All’interno della Curva Sud del Milan, storico settore occupato dallo zoccolo duro della tifoseria rossonera, sarebbe in corso una faida. E’ l’ipotesi avanzata dal Corriere della Sera.

Secondo il quotidiano milanese, il principale gruppo del settore, quello dello striscione “Curva Sud”, ed i Commandos Tigre si sarebbero affrontati almeno due volte sul finire del campionato scorso.

La prima durante Milan-Juve del 9 aprile. Alcuni ultras del gruppo Curva Sud sarebbero scesi dal secondo anello blu del Meazza al primo, dove ci sono i Commandos, per chiedere spiegazioni riguardo alla coreografia.

Ne nasce una forte discussione, tutto si risolve in pochi minuti. Una vicenda sulla quale sta indagando la Digos, che ha proposto 30 Daspo.

Più grave sarebbe stato, invece, l’episodio del 17 aprile, giorno di Sampdoria-Milan. A Marassi alcuni elementi della Curva Sud avrebbero aggredito i Commandos. “Un attacco portato da esperti in arti marziali”, riferisce la Polizia, che teme una vendetta a stretto giro, che però non avviene.

Pochi giorni dopo appare un comunicato in cui i Commandos annunciano lo scioglimento, poi smentito. Ma la sera del 15 maggio, al primo anello, in luogo dei Commandos, si staglia la figura di Giancarlo Capelli, lo storico “Barone”, uno dei vecchi leader della tifoseria milanista. Secondo il Corsera, è questo il segnale che il gruppo curva sud si è preso anche il settore inferiore.

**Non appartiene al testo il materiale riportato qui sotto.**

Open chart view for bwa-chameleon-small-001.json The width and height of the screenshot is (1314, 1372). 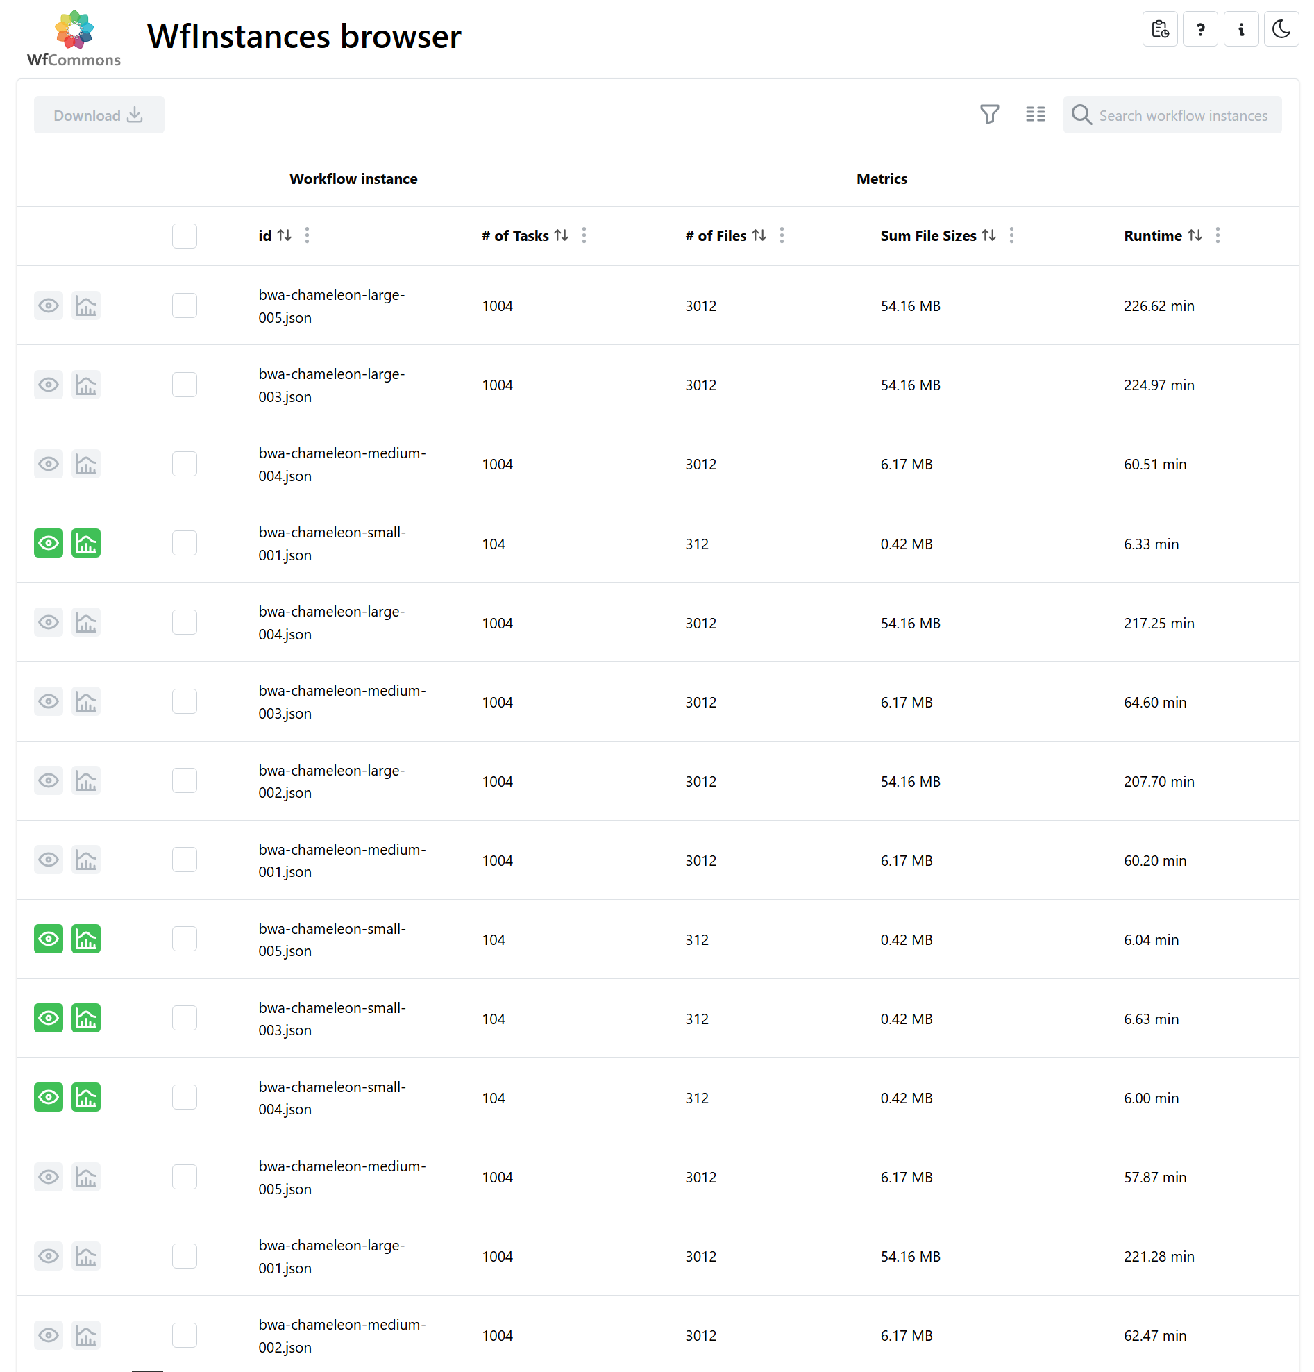(x=86, y=543)
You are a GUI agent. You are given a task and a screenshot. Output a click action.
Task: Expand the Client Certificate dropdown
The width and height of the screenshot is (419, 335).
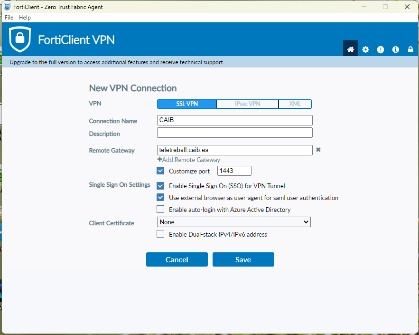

Sempre secondo quanto riferisce il quotidiano, l’attacco della Sud ai Commandos si spiegherebbe con la decisione di alcuni elementi di questi ultimi di testimoniare in una inchiesta del 2006. Una vicenda che coinvolse diversi elementi di spicco del settore, accusati di estorsione al Milan: biglietti gratuiti o incidenti. Furono condannati in 8, tra cui Giancarlo “Sandokan” Lombardi (5 anni e 8 mesi), mentre lo stesso Capelli fu prosciolto.